A propos des conflits entre cyclistes et piétons

« Piétons et cyclistes, même combat … »
« Les piétons et les cyclistes sont frères … »
« Piétons et cyclistes, coexistez pacifiquement … »

Tels étaient les slogans de l’Association nationale «LES DROITS DU PIÉTON – POUR UNE CITE HUMAINE », qui avait été fondée en 1966 par le regretté Roger Lapeyre.
Cette Association, à laquelle « Piétons 67 » est affiliée, s’est depuis quelques années appelée « 60 MILLIONS DE PIÉTONS ».

Parmi ces 60 millions, et parmi le million de Bas-Rhinois en âge de marcher, beaucoup parlent du danger représenté par les cyclistes circulant sur les trottoirs, zigzaguant en zone piétonne ou les frôlant de trop près.
Le courrier des lecteurs des « Dernières Nouvelles d’Alsace » abonde en lettres de récriminations de piétons indiquant qu’ils ont « failli avoir été renversés par un cycliste ».
Inversement, nombre de cyclistes se plaignent des piétons déambulant sur les pistes et bandes cyclables.
On est donc loin de la fraternité entre piétons et cyclistes, souhaitée par Roger Lapeyre, contre l’envahissement des villes par la voiture.

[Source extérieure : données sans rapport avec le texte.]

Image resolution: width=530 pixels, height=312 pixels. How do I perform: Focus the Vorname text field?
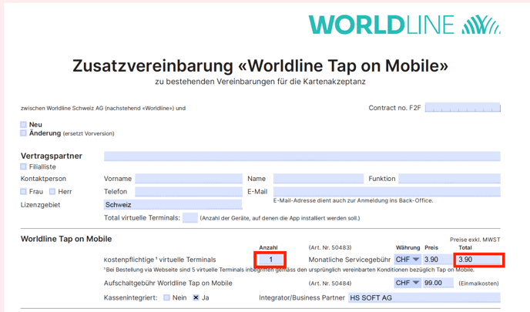pos(188,179)
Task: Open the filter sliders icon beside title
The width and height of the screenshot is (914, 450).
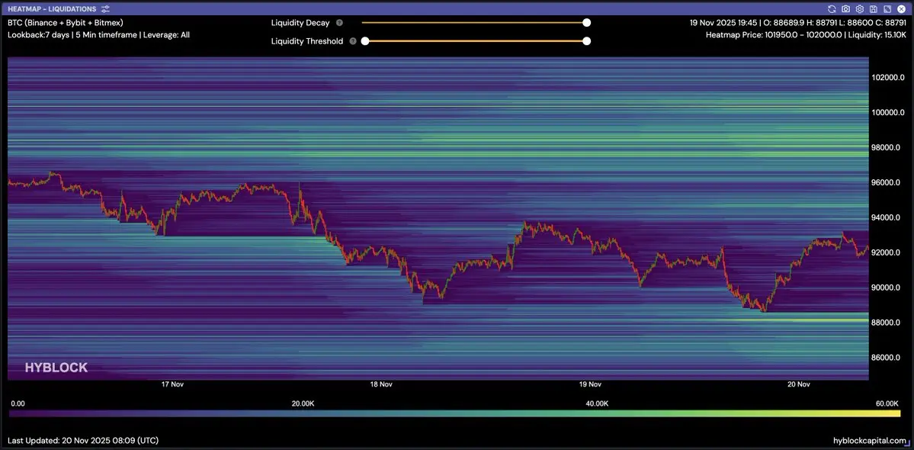Action: click(105, 9)
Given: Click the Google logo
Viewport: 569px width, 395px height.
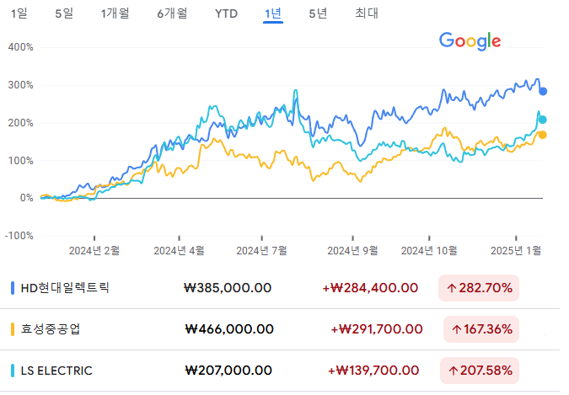Looking at the screenshot, I should point(470,41).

Où en est-on aujourd’hui ?

Quel est le danger représenté par les cyclistes ?

L’accidentologie ne fait, très heureusement, apparaître qu’un nombre infime, tant en France qu’en Europe, de piétons décédés ou blessés par le fait de cyclistes … ni de cyclistes par le fait de piétons.
Cela ramène le problème à sa juste dimension : le nombre de piétons victimes de la circulation motorisée est incommensurablement plus élevé. Toutefois cela ne doit pas se traduire par une sous-estimation du problème de la cohabitation piétons/cyclistes.
Tout d’abord les statistiques n’enregistrent pas les collisions ou accrochages entraînant engueulades, chutes sans conséquences graves, bosses, égratignures, ecchymoses … Mais cela nuit au civisme, à la civilité, à l’urbanité, et participe au sentiment d’insécurité ressenti par de nombreux piétons, notamment des personnes âgées ou accompagnant de jeunes enfants.
D’autre part, si les perspectives d’évolution des « circulations douces » paraissent globalement positives, elles vont poser aux piétons de graves problèmes: il y aura de plus en plus de cyclistes urbains, et leur vitesse augmentera du fait de l’électrification d’un nombre croissant de leurs montures. Il y aura aussi d’avantage d’engins à une, deux ou trois roues (gyropodes, trottinettes, planchettes …) qui chercheront place au soleil, c’est-à-dire essentiellement place sur trottoirs.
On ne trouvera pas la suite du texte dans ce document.